Data shown Block Start

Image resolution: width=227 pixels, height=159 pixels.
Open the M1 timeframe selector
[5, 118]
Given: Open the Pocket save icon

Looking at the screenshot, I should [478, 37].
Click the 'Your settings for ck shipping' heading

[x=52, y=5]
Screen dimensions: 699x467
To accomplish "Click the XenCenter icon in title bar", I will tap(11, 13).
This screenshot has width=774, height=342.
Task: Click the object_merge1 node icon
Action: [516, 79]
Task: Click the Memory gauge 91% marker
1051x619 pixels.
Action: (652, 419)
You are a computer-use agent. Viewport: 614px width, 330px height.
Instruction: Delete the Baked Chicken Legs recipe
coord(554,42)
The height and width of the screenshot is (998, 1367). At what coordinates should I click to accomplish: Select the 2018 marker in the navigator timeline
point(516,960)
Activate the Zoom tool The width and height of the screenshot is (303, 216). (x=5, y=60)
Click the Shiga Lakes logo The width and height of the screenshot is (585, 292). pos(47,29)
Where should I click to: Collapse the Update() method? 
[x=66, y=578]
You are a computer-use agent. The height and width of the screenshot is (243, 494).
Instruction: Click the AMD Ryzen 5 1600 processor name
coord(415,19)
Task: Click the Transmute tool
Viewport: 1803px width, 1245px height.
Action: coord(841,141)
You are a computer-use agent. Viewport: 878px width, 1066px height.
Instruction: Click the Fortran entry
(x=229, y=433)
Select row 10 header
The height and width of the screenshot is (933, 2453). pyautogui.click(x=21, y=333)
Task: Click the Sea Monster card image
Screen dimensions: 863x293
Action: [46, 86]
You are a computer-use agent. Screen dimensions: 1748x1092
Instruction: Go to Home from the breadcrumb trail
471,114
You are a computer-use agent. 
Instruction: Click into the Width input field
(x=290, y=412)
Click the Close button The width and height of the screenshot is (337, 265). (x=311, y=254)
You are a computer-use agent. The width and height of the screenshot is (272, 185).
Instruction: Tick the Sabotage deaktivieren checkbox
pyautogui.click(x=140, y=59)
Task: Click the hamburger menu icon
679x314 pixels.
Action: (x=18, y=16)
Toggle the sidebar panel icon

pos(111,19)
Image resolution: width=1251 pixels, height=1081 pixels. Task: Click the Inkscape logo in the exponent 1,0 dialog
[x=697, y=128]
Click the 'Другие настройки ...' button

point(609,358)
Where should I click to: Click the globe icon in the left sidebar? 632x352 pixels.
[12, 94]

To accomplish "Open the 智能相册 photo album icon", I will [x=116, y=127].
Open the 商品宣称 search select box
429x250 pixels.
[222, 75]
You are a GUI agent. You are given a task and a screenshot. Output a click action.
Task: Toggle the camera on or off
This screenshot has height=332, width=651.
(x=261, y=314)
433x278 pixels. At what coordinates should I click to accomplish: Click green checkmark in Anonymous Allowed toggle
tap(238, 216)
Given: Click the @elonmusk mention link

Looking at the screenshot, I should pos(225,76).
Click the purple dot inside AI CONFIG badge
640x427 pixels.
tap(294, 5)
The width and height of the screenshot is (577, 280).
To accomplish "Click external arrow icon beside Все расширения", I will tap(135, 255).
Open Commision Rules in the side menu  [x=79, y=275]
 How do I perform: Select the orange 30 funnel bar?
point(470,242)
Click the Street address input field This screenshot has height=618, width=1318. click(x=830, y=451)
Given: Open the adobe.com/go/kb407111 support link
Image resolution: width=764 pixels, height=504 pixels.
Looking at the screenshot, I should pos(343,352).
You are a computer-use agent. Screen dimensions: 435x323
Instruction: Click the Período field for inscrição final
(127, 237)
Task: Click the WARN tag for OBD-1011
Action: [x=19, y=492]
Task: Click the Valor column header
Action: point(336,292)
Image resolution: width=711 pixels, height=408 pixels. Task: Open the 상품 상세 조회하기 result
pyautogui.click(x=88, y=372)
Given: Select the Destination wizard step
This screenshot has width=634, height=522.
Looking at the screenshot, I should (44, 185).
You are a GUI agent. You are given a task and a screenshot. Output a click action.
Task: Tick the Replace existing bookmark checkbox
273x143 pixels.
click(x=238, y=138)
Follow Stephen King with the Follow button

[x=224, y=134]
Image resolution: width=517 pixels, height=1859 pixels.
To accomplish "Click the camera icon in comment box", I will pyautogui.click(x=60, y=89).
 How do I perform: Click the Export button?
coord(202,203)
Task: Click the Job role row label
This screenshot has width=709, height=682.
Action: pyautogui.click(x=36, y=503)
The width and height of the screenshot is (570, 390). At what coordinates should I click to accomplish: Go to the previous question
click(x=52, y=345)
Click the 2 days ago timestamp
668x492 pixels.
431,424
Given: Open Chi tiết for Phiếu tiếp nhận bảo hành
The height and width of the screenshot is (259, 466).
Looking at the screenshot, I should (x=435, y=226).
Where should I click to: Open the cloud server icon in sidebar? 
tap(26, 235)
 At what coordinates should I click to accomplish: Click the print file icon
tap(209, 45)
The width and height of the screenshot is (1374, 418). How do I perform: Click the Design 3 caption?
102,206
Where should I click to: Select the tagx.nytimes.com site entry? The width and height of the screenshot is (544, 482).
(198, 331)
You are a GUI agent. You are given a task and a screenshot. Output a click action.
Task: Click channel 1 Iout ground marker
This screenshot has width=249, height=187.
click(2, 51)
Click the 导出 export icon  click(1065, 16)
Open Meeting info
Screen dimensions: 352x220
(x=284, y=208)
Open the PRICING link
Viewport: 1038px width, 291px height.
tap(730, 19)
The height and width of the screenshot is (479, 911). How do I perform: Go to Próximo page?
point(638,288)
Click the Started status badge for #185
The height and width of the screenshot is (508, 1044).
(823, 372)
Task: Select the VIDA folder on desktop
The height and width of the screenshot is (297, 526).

Data shown Block End

_Work instruction:_ Your answer must be the full listing, restated word for word.

_Response box:_
Image resolution: width=227 pixels, height=159 pixels.
Open the M1 timeframe selector
[5, 118]
Given: Open the Pocket save icon

Looking at the screenshot, I should [478, 37].
Click the 'Your settings for ck shipping' heading

[x=52, y=5]
Screen dimensions: 699x467
To accomplish "Click the XenCenter icon in title bar", I will tap(11, 13).
This screenshot has width=774, height=342.
Task: Click the object_merge1 node icon
Action: [516, 79]
Task: Click the Memory gauge 91% marker
1051x619 pixels.
Action: (652, 419)
You are a computer-use agent. Viewport: 614px width, 330px height.
Instruction: Delete the Baked Chicken Legs recipe
coord(554,42)
The height and width of the screenshot is (998, 1367). At what coordinates should I click to accomplish: Select the 2018 marker in the navigator timeline
point(516,960)
Activate the Zoom tool The width and height of the screenshot is (303, 216). (x=5, y=60)
Click the Shiga Lakes logo The width and height of the screenshot is (585, 292). pos(47,29)
Where should I click to: Collapse the Update() method? 
[x=66, y=578]
You are a computer-use agent. The height and width of the screenshot is (243, 494).
Instruction: Click the AMD Ryzen 5 1600 processor name
coord(415,19)
Task: Click the Transmute tool
Viewport: 1803px width, 1245px height.
Action: coord(841,141)
You are a computer-use agent. Viewport: 878px width, 1066px height.
Instruction: Click the Fortran entry
(x=229, y=433)
Select row 10 header
The height and width of the screenshot is (933, 2453). pyautogui.click(x=21, y=333)
Task: Click the Sea Monster card image
Screen dimensions: 863x293
Action: [46, 86]
You are a computer-use agent. Screen dimensions: 1748x1092
Instruction: Go to Home from the breadcrumb trail
471,114
You are a computer-use agent. 
Instruction: Click into the Width input field
(x=290, y=412)
Click the Close button The width and height of the screenshot is (337, 265). (x=311, y=254)
You are a computer-use agent. The width and height of the screenshot is (272, 185).
Instruction: Tick the Sabotage deaktivieren checkbox
pyautogui.click(x=140, y=59)
Task: Click the hamburger menu icon
679x314 pixels.
Action: (x=18, y=16)
Toggle the sidebar panel icon

pos(111,19)
Image resolution: width=1251 pixels, height=1081 pixels. Task: Click the Inkscape logo in the exponent 1,0 dialog
[x=697, y=128]
Click the 'Другие настройки ...' button

point(609,358)
Where should I click to: Click the globe icon in the left sidebar? 632x352 pixels.
[12, 94]

To accomplish "Open the 智能相册 photo album icon", I will [x=116, y=127].
Open the 商品宣称 search select box
429x250 pixels.
[222, 75]
You are a GUI agent. You are given a task and a screenshot. Output a click action.
Task: Toggle the camera on or off
This screenshot has height=332, width=651.
(x=261, y=314)
433x278 pixels. At what coordinates should I click to accomplish: Click green checkmark in Anonymous Allowed toggle
tap(238, 216)
Given: Click the @elonmusk mention link

Looking at the screenshot, I should pos(225,76).
Click the purple dot inside AI CONFIG badge
640x427 pixels.
tap(294, 5)
The width and height of the screenshot is (577, 280).
To accomplish "Click external arrow icon beside Все расширения", I will tap(135, 255).
Open Commision Rules in the side menu  [x=79, y=275]
 How do I perform: Select the orange 30 funnel bar?
point(470,242)
Click the Street address input field This screenshot has height=618, width=1318. click(x=830, y=451)
Given: Open the adobe.com/go/kb407111 support link
Image resolution: width=764 pixels, height=504 pixels.
Looking at the screenshot, I should pos(343,352).
You are a computer-use agent. Screen dimensions: 435x323
Instruction: Click the Período field for inscrição final
(127, 237)
Task: Click the WARN tag for OBD-1011
Action: [x=19, y=492]
Task: Click the Valor column header
Action: point(336,292)
Image resolution: width=711 pixels, height=408 pixels. Task: Open the 상품 상세 조회하기 result
pyautogui.click(x=88, y=372)
Given: Select the Destination wizard step
This screenshot has width=634, height=522.
Looking at the screenshot, I should (44, 185).
You are a GUI agent. You are given a task and a screenshot. Output a click action.
Task: Tick the Replace existing bookmark checkbox
273x143 pixels.
click(x=238, y=138)
Follow Stephen King with the Follow button

[x=224, y=134]
Image resolution: width=517 pixels, height=1859 pixels.
To accomplish "Click the camera icon in comment box", I will pyautogui.click(x=60, y=89).
 How do I perform: Click the Export button?
coord(202,203)
Task: Click the Job role row label
This screenshot has width=709, height=682.
Action: pyautogui.click(x=36, y=503)
The width and height of the screenshot is (570, 390). At what coordinates should I click to accomplish: Go to the previous question
click(x=52, y=345)
Click the 2 days ago timestamp
668x492 pixels.
431,424
Given: Open Chi tiết for Phiếu tiếp nhận bảo hành
The height and width of the screenshot is (259, 466).
Looking at the screenshot, I should (x=435, y=226).
Where should I click to: Open the cloud server icon in sidebar? 
tap(26, 235)
 At what coordinates should I click to accomplish: Click the print file icon
tap(209, 45)
The width and height of the screenshot is (1374, 418). How do I perform: Click the Design 3 caption?
102,206
Where should I click to: Select the tagx.nytimes.com site entry? The width and height of the screenshot is (544, 482).
(198, 331)
You are a GUI agent. You are given a task and a screenshot. Output a click action.
Task: Click channel 1 Iout ground marker
This screenshot has width=249, height=187.
click(2, 51)
Click the 导出 export icon  click(1065, 16)
Open Meeting info
Screen dimensions: 352x220
(x=284, y=208)
Open the PRICING link
Viewport: 1038px width, 291px height.
tap(730, 19)
The height and width of the screenshot is (479, 911). How do I perform: Go to Próximo page?
point(638,288)
Click the Started status badge for #185
The height and width of the screenshot is (508, 1044).
(823, 372)
Task: Select the VIDA folder on desktop
The height and width of the screenshot is (297, 526).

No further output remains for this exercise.